Maintenir la qualité des pulsations d’un laser à rayons X représente de considérables exigences pour les miroirs, qui servent à former les pulsations et à les diriger vers les stations expérimentales. Pour pouvoir tester ces miroirs dans des conditions expérimentales, l’équipe de recherche s’est basée sur le principe de l’interférométrie X à réseaux, technique développée au PSI, qui consiste à envoyer l’impulsion lumineuse à travers deux réseaux très étroits. Ces réseaux très fins sont générés sur un support par un faisceau d'électrons extrêmement fin, ce qui permet de les positionner avec une précision de quelques nanomètres, rendant possible des mesures d'angles précises, désormais à 0,5 millionièmes de degrés près (10 nanoradians).
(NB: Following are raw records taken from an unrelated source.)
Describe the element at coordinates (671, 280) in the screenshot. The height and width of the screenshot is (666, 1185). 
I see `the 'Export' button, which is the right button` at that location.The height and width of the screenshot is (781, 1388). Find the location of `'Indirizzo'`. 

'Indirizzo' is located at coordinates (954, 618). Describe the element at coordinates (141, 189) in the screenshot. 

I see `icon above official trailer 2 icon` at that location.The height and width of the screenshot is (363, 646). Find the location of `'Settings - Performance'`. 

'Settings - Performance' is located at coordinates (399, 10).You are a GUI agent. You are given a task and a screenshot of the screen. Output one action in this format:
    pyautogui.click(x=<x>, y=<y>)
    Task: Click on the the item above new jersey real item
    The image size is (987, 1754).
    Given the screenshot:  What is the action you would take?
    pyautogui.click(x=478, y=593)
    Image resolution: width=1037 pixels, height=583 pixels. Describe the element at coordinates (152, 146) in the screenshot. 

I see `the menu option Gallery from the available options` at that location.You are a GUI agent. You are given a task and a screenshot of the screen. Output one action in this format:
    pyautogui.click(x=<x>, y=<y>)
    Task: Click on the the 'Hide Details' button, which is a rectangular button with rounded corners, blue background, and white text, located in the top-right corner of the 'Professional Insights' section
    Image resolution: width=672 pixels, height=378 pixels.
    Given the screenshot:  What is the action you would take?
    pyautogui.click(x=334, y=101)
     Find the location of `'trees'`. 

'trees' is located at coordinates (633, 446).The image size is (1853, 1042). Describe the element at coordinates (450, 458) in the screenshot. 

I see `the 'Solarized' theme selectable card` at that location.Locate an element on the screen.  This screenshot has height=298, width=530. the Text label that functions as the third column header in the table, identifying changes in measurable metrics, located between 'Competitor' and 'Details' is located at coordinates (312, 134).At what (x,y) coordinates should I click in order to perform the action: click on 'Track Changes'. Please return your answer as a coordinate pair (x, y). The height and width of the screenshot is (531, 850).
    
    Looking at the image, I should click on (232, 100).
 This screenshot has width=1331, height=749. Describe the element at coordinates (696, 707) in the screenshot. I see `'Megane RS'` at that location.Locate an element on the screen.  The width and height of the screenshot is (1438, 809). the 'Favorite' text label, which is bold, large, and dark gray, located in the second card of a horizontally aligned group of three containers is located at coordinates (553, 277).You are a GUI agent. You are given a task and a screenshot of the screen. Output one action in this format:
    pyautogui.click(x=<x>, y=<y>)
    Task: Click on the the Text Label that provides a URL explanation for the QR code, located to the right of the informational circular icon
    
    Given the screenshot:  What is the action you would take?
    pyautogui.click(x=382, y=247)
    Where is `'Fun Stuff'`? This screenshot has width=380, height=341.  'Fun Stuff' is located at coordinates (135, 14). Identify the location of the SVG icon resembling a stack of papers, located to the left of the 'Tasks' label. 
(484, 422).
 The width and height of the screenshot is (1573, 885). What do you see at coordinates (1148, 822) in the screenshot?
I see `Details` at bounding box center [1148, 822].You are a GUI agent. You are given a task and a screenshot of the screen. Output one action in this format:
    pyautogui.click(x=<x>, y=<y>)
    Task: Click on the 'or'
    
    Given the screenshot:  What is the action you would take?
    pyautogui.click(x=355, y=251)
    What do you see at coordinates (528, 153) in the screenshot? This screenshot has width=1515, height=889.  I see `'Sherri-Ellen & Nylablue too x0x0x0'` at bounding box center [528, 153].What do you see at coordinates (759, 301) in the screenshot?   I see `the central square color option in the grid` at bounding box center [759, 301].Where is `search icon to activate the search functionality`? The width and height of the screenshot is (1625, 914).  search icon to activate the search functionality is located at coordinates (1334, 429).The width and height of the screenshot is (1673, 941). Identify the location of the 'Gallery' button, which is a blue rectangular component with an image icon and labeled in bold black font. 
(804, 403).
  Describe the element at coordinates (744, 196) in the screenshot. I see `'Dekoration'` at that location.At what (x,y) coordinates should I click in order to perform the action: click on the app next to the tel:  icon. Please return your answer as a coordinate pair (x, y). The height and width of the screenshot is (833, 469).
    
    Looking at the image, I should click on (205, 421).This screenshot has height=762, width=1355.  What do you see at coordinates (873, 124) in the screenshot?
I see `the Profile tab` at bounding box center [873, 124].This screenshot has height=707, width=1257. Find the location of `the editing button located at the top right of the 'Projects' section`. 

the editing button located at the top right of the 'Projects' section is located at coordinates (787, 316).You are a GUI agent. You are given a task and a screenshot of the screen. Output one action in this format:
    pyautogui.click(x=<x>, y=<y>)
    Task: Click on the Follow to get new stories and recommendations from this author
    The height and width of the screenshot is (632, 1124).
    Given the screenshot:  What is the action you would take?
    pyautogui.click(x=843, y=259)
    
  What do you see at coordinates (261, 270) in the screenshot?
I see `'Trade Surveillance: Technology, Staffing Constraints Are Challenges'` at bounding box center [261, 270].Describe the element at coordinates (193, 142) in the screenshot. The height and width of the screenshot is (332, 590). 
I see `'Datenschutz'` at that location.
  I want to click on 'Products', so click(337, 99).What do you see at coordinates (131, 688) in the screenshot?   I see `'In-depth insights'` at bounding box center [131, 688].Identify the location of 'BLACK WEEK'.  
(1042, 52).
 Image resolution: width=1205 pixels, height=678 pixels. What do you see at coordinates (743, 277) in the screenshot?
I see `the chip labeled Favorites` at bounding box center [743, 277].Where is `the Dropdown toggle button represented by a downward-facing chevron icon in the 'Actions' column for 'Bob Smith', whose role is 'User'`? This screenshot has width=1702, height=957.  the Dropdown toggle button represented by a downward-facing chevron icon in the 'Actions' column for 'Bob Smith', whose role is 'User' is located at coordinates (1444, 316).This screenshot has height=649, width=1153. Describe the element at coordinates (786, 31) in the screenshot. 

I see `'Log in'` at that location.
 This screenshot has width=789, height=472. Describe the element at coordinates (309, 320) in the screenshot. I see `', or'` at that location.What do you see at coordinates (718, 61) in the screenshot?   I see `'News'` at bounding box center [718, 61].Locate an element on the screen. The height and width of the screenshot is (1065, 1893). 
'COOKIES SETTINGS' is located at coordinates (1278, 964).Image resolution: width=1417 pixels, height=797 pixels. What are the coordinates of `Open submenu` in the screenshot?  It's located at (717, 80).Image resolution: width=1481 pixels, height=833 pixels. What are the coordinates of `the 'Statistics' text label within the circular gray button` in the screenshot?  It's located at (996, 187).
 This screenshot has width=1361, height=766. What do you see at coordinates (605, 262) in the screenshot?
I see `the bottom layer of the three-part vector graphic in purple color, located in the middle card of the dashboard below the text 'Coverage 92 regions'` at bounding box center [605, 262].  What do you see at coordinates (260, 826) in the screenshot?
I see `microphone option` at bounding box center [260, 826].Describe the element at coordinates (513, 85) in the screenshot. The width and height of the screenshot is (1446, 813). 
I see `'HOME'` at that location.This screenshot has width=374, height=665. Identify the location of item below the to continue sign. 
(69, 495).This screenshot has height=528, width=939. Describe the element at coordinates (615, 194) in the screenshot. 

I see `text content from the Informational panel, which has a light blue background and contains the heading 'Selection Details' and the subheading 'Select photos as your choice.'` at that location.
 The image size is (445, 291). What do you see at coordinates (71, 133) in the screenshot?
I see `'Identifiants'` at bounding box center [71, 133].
Amélioration des instruments optiques des laser à rayons X et des données expérimentales
Les impulsions de rayons X sont, tout comme la lumière visible, des ondes électromagnétiques dont la propagation peut être décrite en observant le front d‘onde. Celui-ci est déterminé par la position de la crête comme une vague dans un étang. Ici, le défi était la durée extrêmement courtes des impulsions de rayons X. Les chercheurs sont néanmoins parvenus à les mesurer individuellement, de sorte qu’ils ont pu déduire la forme originelle des impulsions.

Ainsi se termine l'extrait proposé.